Later that year my family went to Philadelphia so my father could attend a library convention. Every night we would go to the 7-11, and my parents would buy me one comic book (they were only 60 cents each). I can remember which ones I got--an Archie, an issue of The Defenders, and an issue of Marvel Team-Up that featured Spider-Man and the Human Torch fighting Speed Demon. Those comics are vivid in my memory, much clearer to me than any other part of my first grade year.
I tagged along with my parents or my grandmother on every trip to Food Fair, or Begley's Drugs, or the gas station, then begged whoever I was with to buy me a comic book. I built up quite a collection, for someone with no disposable income. My great aunt thought the comic books were silly, a waste of time. Fortunately for me, my mother did not share this opinion. She believed that comics promoted literacy. And they do. Comic books teach you that reading is fun. They feed your imagination. They even provide SAT prep, by teaching you vocabulary words like "omnipotent" and "inexorable."

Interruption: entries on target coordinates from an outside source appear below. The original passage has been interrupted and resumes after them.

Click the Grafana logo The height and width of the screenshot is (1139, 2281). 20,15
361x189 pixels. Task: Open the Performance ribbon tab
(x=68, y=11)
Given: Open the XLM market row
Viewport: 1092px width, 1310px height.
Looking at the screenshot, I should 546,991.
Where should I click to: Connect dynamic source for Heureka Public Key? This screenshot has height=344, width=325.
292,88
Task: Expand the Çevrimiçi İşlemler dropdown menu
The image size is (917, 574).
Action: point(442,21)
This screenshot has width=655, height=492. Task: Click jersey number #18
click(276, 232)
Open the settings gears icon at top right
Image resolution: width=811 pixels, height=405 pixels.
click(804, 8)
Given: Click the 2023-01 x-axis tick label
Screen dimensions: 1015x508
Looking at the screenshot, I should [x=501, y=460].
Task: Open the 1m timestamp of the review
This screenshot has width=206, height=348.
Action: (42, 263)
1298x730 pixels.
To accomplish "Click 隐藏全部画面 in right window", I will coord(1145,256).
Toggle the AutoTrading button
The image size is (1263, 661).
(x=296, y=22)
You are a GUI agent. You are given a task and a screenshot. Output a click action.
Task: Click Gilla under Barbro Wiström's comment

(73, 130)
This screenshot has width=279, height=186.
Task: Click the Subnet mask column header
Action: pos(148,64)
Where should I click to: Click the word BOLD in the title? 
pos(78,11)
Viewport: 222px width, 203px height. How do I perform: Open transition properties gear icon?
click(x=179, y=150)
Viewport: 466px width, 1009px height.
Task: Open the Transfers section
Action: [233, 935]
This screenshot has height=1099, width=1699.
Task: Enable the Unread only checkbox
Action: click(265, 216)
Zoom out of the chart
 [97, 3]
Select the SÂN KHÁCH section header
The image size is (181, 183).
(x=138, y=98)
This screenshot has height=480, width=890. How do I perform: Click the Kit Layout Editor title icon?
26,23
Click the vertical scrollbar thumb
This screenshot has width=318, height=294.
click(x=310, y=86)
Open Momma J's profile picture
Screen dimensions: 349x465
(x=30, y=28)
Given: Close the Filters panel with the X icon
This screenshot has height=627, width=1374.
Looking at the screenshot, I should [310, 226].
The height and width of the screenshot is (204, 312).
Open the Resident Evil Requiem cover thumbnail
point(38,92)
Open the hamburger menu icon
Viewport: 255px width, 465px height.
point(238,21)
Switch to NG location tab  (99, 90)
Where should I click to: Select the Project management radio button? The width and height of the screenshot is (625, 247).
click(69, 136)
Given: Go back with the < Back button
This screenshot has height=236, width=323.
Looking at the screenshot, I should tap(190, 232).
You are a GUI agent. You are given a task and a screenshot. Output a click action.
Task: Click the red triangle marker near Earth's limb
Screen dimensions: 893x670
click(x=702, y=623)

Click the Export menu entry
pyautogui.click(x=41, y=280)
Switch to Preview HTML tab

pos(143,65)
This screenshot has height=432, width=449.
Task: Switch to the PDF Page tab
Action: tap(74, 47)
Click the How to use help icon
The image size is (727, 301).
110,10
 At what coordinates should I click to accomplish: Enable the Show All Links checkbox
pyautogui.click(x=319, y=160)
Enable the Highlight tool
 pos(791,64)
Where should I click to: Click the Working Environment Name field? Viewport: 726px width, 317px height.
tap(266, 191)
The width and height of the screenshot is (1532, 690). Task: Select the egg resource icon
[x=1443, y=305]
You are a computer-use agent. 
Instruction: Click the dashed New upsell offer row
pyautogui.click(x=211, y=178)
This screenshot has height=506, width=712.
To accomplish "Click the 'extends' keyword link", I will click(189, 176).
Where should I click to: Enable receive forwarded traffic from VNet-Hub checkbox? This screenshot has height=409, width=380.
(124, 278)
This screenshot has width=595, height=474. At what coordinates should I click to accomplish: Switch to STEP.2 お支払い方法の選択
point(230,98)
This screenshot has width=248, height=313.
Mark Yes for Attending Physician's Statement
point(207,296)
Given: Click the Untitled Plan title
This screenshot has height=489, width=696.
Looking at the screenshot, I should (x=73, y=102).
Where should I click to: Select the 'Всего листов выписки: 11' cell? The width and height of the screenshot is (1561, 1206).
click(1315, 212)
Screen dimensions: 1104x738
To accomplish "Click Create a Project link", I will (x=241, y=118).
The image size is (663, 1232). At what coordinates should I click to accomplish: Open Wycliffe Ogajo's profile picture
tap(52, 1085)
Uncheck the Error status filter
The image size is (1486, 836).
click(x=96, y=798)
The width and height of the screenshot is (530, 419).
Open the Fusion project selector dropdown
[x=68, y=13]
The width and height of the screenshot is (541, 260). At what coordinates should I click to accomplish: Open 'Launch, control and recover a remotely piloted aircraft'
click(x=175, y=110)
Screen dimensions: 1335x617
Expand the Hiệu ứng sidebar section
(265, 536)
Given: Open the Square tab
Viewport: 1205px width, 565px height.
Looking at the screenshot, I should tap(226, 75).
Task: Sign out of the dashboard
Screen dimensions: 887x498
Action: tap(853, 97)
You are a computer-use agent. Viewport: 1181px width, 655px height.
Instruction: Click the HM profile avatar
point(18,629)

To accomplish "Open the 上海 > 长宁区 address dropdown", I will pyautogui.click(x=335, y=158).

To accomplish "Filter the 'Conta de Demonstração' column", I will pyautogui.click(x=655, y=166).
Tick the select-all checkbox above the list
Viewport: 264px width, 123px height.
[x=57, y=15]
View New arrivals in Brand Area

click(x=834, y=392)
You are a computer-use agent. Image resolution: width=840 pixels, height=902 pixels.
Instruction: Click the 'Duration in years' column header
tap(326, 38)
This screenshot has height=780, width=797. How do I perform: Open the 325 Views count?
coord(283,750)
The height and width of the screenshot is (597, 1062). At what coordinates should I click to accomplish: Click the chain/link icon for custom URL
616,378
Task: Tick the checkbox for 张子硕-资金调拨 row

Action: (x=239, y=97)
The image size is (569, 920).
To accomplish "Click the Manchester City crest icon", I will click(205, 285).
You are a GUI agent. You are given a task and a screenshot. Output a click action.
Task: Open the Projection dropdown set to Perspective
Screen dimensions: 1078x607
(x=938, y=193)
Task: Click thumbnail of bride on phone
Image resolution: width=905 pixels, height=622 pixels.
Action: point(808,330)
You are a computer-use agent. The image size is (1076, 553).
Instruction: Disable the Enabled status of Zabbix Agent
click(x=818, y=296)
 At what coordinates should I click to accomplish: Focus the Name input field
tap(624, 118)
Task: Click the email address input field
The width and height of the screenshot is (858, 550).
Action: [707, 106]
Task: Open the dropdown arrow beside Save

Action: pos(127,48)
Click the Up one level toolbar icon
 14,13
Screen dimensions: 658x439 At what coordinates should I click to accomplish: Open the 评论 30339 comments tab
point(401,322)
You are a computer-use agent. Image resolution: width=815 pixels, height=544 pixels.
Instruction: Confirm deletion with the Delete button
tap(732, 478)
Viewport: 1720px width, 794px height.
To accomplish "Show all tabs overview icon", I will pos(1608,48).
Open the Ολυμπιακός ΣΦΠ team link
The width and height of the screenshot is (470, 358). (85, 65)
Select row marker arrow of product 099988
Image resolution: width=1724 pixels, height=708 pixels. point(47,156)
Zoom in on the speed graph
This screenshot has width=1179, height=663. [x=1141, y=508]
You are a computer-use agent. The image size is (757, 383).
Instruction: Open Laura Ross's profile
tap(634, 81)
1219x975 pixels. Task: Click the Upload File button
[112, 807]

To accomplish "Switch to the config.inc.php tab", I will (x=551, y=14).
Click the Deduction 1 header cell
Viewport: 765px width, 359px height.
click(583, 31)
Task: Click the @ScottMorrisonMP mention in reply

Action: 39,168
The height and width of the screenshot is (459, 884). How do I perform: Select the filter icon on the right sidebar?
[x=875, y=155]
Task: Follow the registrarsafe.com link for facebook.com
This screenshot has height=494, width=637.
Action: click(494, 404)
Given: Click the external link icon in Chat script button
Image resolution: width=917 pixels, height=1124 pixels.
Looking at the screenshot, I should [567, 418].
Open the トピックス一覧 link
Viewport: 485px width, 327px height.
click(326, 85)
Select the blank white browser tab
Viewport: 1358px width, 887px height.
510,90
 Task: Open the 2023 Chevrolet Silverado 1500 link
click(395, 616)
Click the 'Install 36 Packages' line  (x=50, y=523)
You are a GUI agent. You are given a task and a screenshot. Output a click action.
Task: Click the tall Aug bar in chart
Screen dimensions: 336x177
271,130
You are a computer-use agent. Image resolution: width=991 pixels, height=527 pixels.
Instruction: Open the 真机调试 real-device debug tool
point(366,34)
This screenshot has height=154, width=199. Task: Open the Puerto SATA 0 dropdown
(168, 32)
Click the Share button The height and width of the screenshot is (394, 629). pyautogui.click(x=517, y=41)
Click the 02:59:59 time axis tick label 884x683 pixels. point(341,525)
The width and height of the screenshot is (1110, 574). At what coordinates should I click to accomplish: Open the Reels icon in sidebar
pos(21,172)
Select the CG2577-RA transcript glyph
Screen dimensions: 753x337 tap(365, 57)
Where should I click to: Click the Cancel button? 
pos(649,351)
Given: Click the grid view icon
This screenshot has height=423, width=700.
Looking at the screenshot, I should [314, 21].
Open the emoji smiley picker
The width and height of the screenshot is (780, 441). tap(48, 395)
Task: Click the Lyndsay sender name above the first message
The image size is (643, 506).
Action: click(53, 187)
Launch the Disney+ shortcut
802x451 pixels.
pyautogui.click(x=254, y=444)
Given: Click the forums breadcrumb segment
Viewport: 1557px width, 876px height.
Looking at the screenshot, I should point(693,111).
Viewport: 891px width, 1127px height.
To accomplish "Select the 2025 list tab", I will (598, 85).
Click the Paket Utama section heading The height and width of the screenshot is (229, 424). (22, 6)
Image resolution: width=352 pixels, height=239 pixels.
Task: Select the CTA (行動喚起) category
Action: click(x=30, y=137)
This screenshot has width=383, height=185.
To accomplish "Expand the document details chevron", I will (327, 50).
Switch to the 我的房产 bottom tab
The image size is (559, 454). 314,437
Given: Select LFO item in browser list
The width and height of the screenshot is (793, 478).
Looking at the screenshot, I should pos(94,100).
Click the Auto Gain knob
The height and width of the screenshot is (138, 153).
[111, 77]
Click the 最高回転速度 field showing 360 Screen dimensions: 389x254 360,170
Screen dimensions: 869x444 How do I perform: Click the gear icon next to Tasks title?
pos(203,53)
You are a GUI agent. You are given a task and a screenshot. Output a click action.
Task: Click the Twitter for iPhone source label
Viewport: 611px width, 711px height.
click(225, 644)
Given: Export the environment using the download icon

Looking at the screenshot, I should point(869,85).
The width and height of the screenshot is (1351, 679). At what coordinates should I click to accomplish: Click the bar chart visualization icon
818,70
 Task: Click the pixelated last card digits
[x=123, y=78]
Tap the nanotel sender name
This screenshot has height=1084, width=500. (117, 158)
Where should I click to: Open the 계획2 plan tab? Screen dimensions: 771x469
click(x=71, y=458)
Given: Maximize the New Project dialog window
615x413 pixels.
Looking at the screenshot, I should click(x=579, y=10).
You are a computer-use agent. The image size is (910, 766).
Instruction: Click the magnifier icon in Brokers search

In retrospect, I am amazed by how much my parents encouraged me to read whatever I wanted. I mentioned earlier that in Philadelphia I got an issue of The Defenders. That issue focused on a character called Hellcat, who had learned that she was the daughter of Satan. The story consisted of her traveling through Hell, talking to her father. I remember lying on the hotel floor, trying to puzzle this out—I was only six, remember. I asked, "What does S-A-T-A-N spell?" Without pausing my mother said, "Satan." Growing up in the Bible Belt, I would come to know plenty of kids whose parents forbade them to read certain books, or play certain games, or watch certain movies, because of imagined demonic overtones. This was the 80’s, when televangelists could find pagan symbolism in My Little Pony cartoons. But I, at age six, could read a story that actually featured Satan as a character, and my parents didn't freak out. I will always be grateful for that.